A review by kindleandilluminate
We Were Restless Things by Cole Nagamatsu

5.0

We Were Restless Things, a lyrical debut from Cole Nagamatsu, relates the aftermath of a small town death. Teenaged Link Miller is found dead in the woods, having seemingly drowned on dry land, miles away from any body of water. He leaves behind him an assortment of other teenagers - a sister, a friend, a friend he'd rather was a girlfriend - who, along with the new boy in town, explore the woods and themselves, as their lives swirl and eddy around the impossible loss, trying to make sense of the unearthly and of one another.

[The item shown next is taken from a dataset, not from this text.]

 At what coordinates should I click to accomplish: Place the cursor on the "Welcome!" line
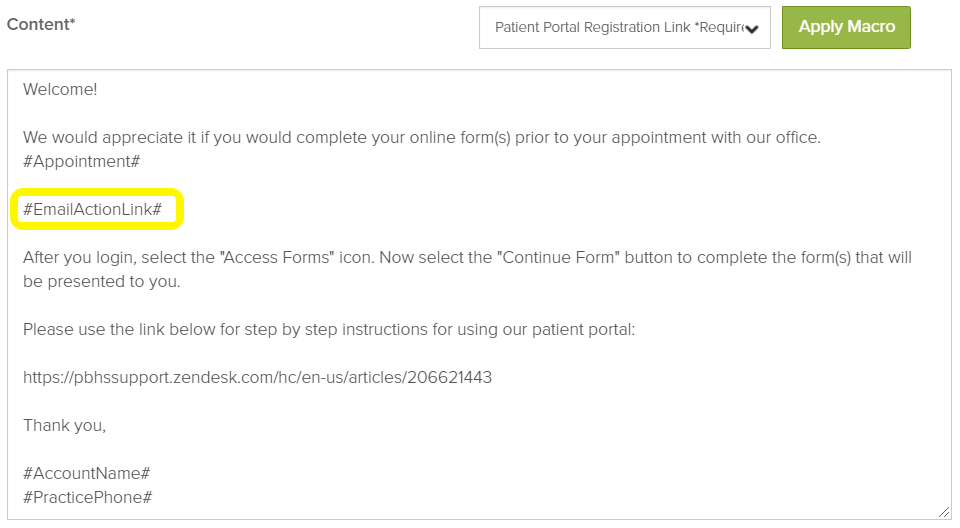60,90
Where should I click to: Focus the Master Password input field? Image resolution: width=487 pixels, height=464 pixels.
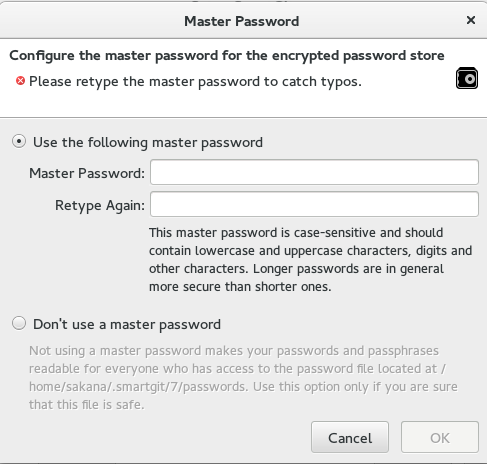(314, 172)
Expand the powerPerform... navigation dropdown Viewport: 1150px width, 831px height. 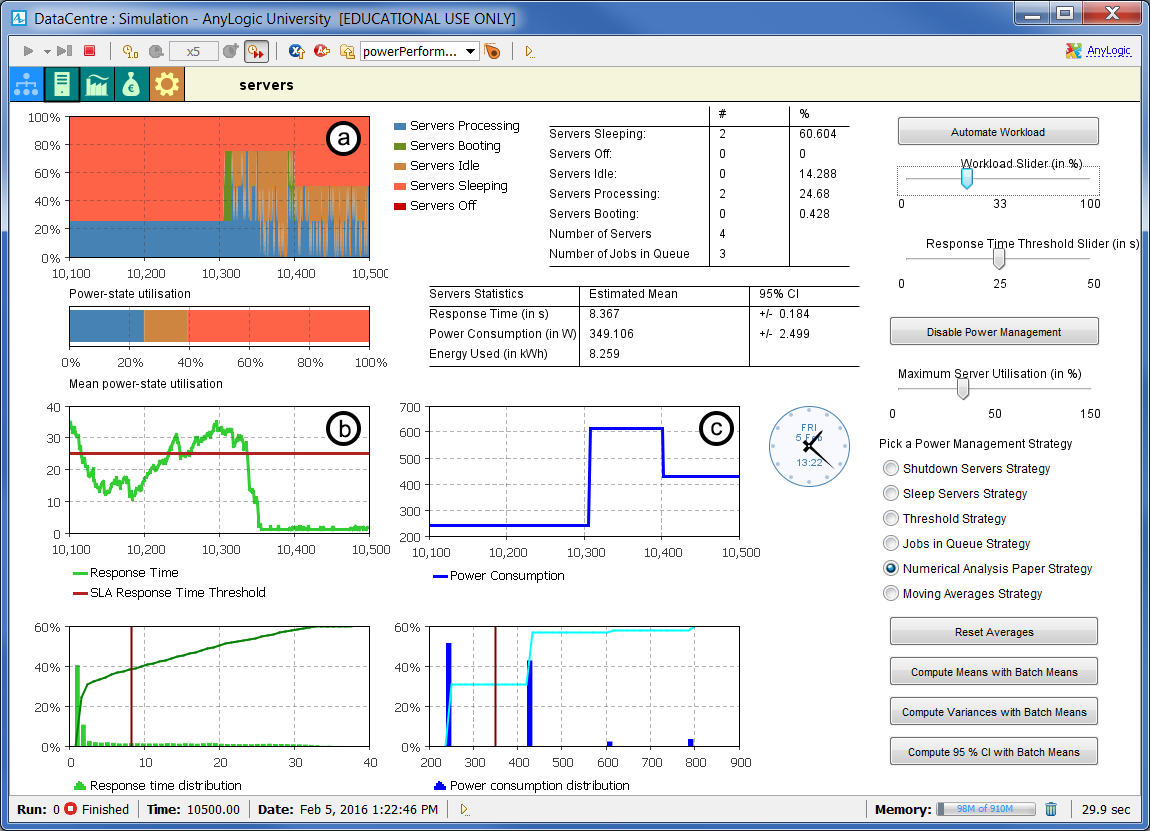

Nagamatsu's novel is a haunting, languorously eerie story that drifts back and forth across the border between reality and fantasy; a mystery that ebbs and flows through dreamlike tide pools of unknowing. We're given a cast of characters who feel as flesh and blood as one could hope for in a book, scared and strong and confused teenagers caught in the liminal space between childhood and adulthood. The whole story explores these liminal spaces - magic and mundanity, the wondrous and the horrible, dream and wakefulness, love and hatred, death and life. The boy who drowns on dry land; the girl who photographs her dreams. The surface of the water, ringed with ripples, the only sign that something has submerged, passed from one element into another. The edge of the forest, and the crossing from home into danger, into a fairy tale. The narrow but unbridgeable, unfathomable, gap between two human hearts.

Being languorous and dreamlike doesn’t mean the story lacks for urgency; after all, dreams can sometimes have the strongest sense of immediacy and desperation despite being about nothing. And We Were Restless Things isn’t even that. Things happen, the plot moves along, revelations are unfolded, even if not always in a linear fashion or at a galloping pace, but with an inexorable weirdness that kept me hooked. It's a nautilus shell of a story, labyrinthine and echoing with ocean sounds that aren't there, and I loved every page.


Would recommend to fans of The Lost Coast, The Things She’s Seen, and Erin Morgenstern.

CW: child abuse, parental neglect, catfishing, self harm, drowning, death, sibling death, mention of suicide

Thank you to NetGalley and Sourcebooks Fire for the advance review copy!